1. The framework
You ran a study. You measured something. The number you got isn't quite what the boring, no-effect story would predict — but it isn't wildly off either. How do you decide whether to take the result seriously?
Hypothesis testing answers that question with a deliberately conservative procedure: assume the boring story is true, then ask how often a universe running on the boring story would, by chance alone, produce data at least as strange as yours.
- Start with a default assumption — the null hypothesis $H_0$. Often a statement of "no effect" or "no difference." For a drug trial: "this drug does nothing."
- Collect data — and reduce it to a single number called the test statistic (a sample mean, a difference of means, a count of heads, etc.).
- Compute how unusual the data is, under $H_0$ — the probability of observing data at least as extreme as yours, assuming $H_0$ is true. This is the p-value.
- Decide — if the p-value is small enough (below some threshold $\alpha$, usually $0.05$), reject $H_0$ in favor of the alternative $H_1$. Otherwise, fail to reject $H_0$.
The whole machine is a falsification engine. It can never prove $H_0$ — it can only tell you whether your data was strange enough, conditional on $H_0$, that holding onto $H_0$ becomes uncomfortable.
The procedure is biased toward $H_0$ on purpose. Science accumulates by being slow to accept new effects — if we rejected the boring story whenever data was suggestive, the literature would fill with phantoms. The null gets the benefit of the doubt; the alternative must earn the upgrade.
A picture of the p-value
If $H_0$ is true, the test statistic has some sampling distribution — for sample means, the Central Limit Theorem says it's approximately normal. The p-value is the area in the tail past your observed value.

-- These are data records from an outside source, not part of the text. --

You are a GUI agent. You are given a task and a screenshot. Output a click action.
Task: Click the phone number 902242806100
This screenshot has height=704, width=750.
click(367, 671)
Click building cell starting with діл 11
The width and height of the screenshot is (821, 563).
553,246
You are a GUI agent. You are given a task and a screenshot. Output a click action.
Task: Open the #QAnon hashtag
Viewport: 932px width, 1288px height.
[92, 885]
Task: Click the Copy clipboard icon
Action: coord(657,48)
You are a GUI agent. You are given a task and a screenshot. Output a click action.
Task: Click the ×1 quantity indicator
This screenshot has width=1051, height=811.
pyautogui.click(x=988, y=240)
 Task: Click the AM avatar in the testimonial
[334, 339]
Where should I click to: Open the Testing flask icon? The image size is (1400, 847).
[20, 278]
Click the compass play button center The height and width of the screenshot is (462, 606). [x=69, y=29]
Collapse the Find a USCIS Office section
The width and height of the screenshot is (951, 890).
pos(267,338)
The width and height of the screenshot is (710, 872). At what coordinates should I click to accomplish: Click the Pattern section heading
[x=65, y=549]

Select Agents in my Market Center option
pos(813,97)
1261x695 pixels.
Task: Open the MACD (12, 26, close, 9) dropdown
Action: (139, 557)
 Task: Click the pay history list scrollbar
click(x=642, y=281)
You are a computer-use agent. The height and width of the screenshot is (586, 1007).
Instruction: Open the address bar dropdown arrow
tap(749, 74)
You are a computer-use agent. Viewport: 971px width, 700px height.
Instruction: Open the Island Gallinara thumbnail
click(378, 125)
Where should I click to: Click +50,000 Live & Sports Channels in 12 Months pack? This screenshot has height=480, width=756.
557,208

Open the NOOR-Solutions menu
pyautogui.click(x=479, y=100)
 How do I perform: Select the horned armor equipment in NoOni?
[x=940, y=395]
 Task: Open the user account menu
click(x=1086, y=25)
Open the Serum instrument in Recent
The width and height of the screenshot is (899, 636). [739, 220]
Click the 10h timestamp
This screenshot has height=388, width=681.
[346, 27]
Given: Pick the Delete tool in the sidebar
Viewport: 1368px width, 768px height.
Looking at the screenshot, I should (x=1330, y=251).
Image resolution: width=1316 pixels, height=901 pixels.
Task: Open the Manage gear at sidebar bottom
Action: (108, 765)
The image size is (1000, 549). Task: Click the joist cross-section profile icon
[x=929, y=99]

The shaded sliver is everything that's at least as extreme as what you saw. Big sliver — your data is unremarkable. Tiny sliver — your data is hard to explain by chance alone, and $H_0$ starts to creak.
2. Null and alternative hypotheses
Every test has exactly two hypotheses, and they cover the full space of possibilities between them.
The conservative claim — what you'd believe by default. Usually a statement of "no effect," "no difference," or "the parameter equals some reference value." Formally, $H_0$ specifies the distribution of the data precisely enough to compute probabilities under it.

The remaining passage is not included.